Au-delà des postures et des anathèmes jetés sur les salles de consommation à moindre risque (SCMR), il y a les faits. Ceux révélés ce mercredi 27 septembre dans la revue scientifique Addictions sont de nature à éclairer d’un jour favorable ce qu’on surnomme les «salles de shoot». Les scientifiques de l’Inserm, du CNRS, de l’EHESS et les universités de Strasbourg, Aix-Marseille et Bordeaux publient les résultats d’une grande étude, basée sur le suivi de 665 consommateurs de drogues de plus de 18 ans entre 2016 et 2018. Ils ont observé une «diminution de 90 % du risque de partage de matériel entre les personnes ayant accès aux salles de consommation», ainsi que celles «ayant accès à d’autres types de structures de réduction de risques».
Seulement 1 % des participants ayant accès aux salles de consommation «déclaraient être susceptibles de partager leur équipement d’injection, contre 11 % de ceux n’ayant pas accès à ces lieux». «Cela représente une diminution de 90 % du risque de partage de matériel par les SCMR, détaille Marie Jauffret-Roustide, chercheuse à l’Inserm et co-autrice de ces travaux, dans un communiqué de presse. Ce qui montre que, dans le contexte de soin français, ces lieux auraient un impact positif sur les pratiques à risque infectieux de VIH et d’hépatite C.»
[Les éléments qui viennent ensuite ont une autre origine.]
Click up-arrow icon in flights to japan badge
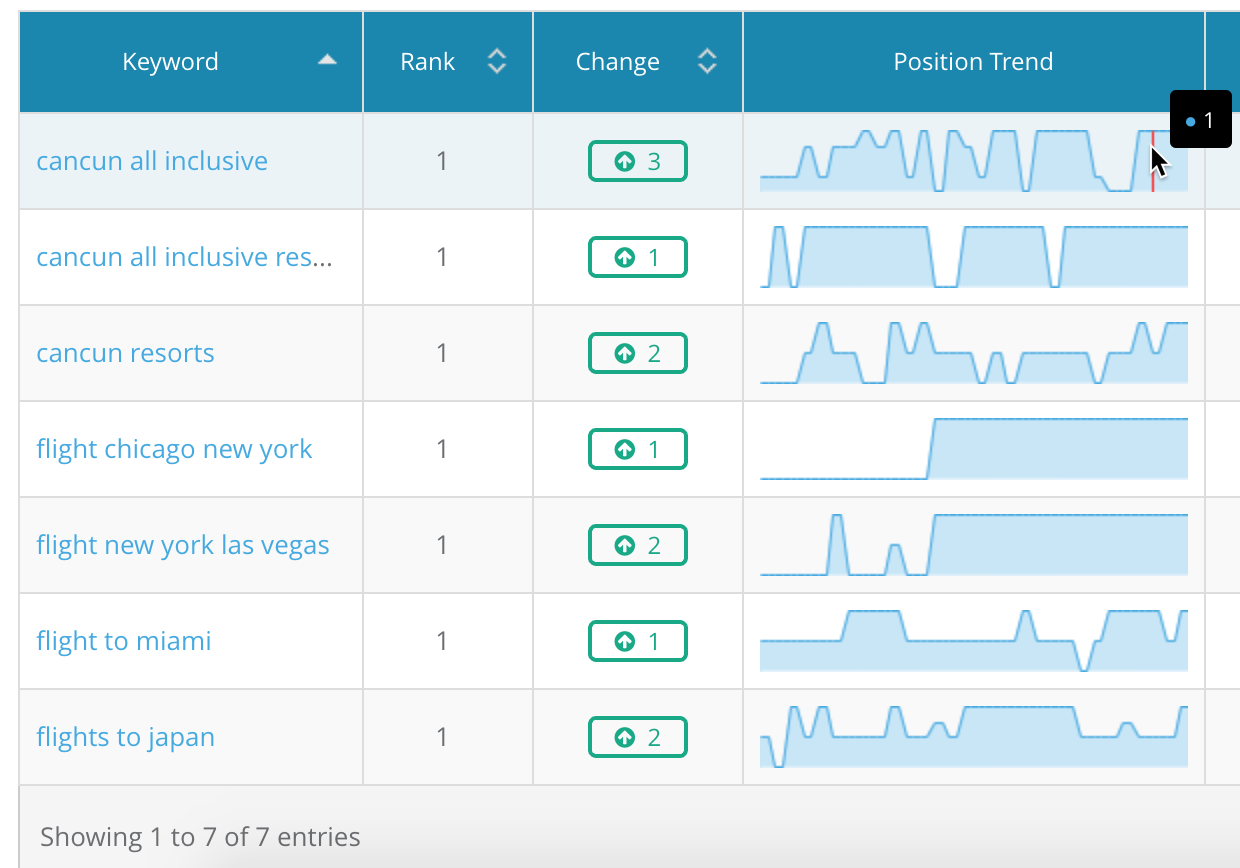This screenshot has width=1240, height=868. (625, 737)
En revanche, les chercheurs n’ont pas noté une grosse différence entre les deux groupes concernant le dépistage de l’hépatite C, qui est proposé dans les SCMR. Perrine Roux, co-autrice de la publication, explique ces résultats «par le fait que le modèle de soin français permet de proposer désormais systématiquement un dépistage de l’hépatite C dans les [autres] lieux de réduction des risques».
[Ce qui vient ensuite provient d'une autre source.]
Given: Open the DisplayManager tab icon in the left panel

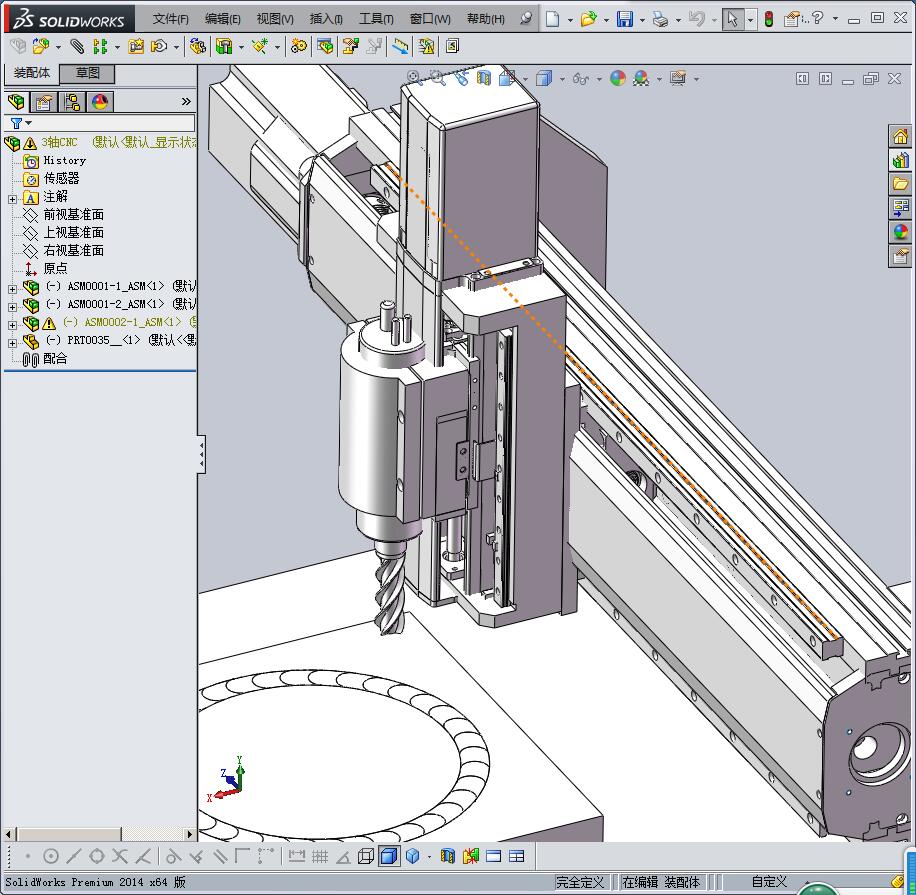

Il n’y a pas non plus de grande différence dans la prise de traitements contre la dépendance par agonistes opioïdes (TAO) – des médicaments qui limitent le sevrage et réduisent les états de manque d’opioïdes –
entre les publics fréquentant ou non une SCMR. «Selon notre étude, les personnes qui accèdent aux salles de consommation à Paris sont très nombreuses à utiliser des sulfates de morphine sans prescription, ce qui n’est pas encore considéré officiellement comme un TAO : cela pourrait donner un résultat sous-évalué pour les salles de consommation», précisent Marc Auriacombe et Laurence Lalanne, médecins et co-auteurs de ces travaux.
Quoiqu’il en soit, cette nouvelle étude est en «cohérence avec des travaux antérieurs» et apporte une légitimité scientifique au développement des SCMR. Les auteurs appellent en conclusion à «faciliter l’accès à des traitements par agonistes opioïdes plus diversifiés et proposer des prises en charge globales».